Raphael only lived to the age of 37, but he was already considered a High Renaissance master and “prince of painters” by the age of 17, going on to live and work in various cities in Italy, being appointed commissioner of antiquities in Rome by Pope Leo X, developing contentious rivalries with da Vinci and Michelangelo, and establishing a record-breaking workshop of over 50 apprentices.

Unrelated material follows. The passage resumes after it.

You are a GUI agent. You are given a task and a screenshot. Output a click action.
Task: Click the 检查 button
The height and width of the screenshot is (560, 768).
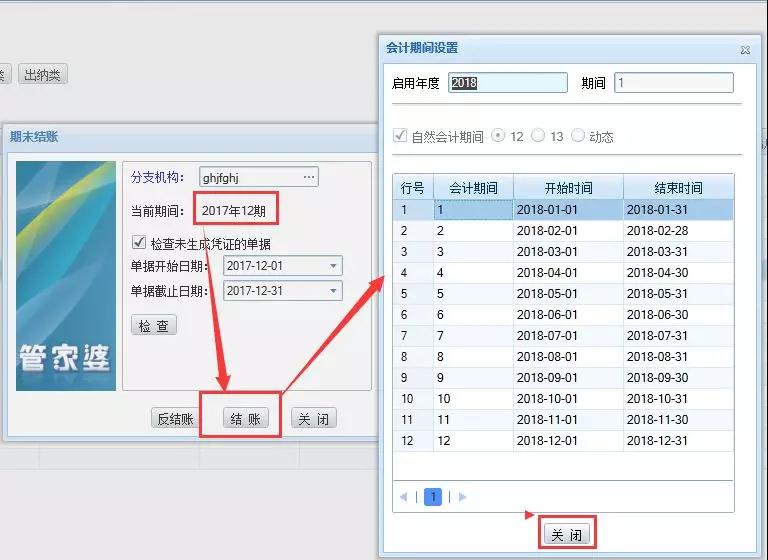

This painting shows the Virgin Mary with child versions of Christ and John the Baptist in an Italian landscape. The facial expressions and body language, conveyed with a fluid and precise naturalism, are both remarkably human and spiritually expressive. The Virgin’s gaze, as her right arm reaches out to touch John comfortingly on the shoulder, is portent with awareness of future events. He returns her look with understanding while his left hand grips the base of the wooden cross. The Christ Child reaches out to hold the cross, as he too gazes intently at John. The faces of the three figures become one cohesive glance of spiritual knowledge as visually a subtle diagonal is created from John at the left up to Jesus and the pinnacle of the pyramid at Mary’s head. The idealized landscape creates a sense of serenity with its lake, green hills with several buildings, and a mountain range in the distance against a calm blue sky, where a drift of clouds, rising above Jesus’s head are both naturalistic and allusive to the holy spirit.
This was one of Raphael’s major works in the period following his move to Rome in 1508 to work under the Pope Julius II. It is a prime example of his depiction of the “Madonna of Humility,” used often by both he and his artistic peers of the time, to represent an non-idealized vision of Mary as a woman/mother distinctly connected to everyday humankind. The use of the tondo, or round painting, further draws viewers in to the unified and intimate scene to provoke a feeling of profound relation.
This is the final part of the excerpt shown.